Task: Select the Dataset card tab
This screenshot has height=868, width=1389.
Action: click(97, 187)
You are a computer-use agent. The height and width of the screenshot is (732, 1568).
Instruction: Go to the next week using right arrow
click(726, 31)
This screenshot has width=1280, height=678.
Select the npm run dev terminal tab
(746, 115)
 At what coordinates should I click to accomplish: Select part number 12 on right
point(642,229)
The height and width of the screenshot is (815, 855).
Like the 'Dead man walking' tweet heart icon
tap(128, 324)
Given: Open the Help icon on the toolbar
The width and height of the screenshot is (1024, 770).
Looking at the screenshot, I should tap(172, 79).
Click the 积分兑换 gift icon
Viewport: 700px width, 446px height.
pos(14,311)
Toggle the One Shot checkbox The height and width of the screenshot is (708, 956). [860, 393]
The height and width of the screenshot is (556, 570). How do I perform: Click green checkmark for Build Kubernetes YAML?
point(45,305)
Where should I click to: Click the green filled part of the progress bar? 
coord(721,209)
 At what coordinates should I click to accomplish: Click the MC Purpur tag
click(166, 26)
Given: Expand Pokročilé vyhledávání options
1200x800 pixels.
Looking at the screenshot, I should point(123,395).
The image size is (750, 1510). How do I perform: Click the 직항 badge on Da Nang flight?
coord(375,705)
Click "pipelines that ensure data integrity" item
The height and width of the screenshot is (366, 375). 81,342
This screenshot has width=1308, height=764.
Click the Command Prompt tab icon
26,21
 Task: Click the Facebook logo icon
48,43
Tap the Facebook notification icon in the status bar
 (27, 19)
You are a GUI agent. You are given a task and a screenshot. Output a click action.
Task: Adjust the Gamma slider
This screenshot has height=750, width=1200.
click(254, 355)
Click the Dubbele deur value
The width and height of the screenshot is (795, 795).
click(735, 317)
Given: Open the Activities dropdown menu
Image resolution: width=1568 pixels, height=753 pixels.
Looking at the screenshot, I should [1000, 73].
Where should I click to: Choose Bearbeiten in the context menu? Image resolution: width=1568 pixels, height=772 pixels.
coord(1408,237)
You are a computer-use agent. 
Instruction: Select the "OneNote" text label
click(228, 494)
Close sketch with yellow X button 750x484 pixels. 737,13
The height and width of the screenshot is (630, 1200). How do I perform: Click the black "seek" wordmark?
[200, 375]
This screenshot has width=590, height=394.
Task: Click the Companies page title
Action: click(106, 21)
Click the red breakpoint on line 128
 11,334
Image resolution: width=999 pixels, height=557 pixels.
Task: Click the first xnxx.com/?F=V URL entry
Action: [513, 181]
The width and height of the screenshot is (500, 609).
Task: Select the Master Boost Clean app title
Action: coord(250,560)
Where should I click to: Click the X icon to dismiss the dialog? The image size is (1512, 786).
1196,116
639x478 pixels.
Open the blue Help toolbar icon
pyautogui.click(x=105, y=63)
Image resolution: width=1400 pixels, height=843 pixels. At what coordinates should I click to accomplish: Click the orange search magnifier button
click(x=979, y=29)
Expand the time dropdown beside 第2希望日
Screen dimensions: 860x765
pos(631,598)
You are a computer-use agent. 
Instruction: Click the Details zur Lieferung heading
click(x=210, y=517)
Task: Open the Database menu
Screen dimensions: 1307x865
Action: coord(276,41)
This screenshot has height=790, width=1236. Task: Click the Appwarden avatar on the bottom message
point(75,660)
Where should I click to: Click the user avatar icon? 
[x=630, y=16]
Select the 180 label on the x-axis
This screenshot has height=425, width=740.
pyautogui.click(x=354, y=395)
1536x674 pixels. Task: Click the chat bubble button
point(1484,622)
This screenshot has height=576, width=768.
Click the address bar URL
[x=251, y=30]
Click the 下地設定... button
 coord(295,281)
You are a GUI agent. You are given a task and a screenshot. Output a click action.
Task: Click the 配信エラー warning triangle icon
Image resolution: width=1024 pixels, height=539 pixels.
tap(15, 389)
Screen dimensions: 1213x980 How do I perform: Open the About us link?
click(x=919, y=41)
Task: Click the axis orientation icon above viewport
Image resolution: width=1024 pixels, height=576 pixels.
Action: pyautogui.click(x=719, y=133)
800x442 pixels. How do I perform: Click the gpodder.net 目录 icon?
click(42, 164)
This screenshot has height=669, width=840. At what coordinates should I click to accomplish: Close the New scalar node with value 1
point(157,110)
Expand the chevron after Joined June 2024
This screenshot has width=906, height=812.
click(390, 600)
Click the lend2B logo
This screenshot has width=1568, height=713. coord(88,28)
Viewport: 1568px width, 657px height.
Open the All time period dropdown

※ ※ ※

### WHAT YOU NEED TO DO
Lines from the entries that contain the string "Expand" are what must be copied.

### ANSWER TO THIS PROBLEM
Given: Expand Pokročilé vyhledávání options
Expand the time dropdown beside 第2希望日
Expand the chevron after Joined June 2024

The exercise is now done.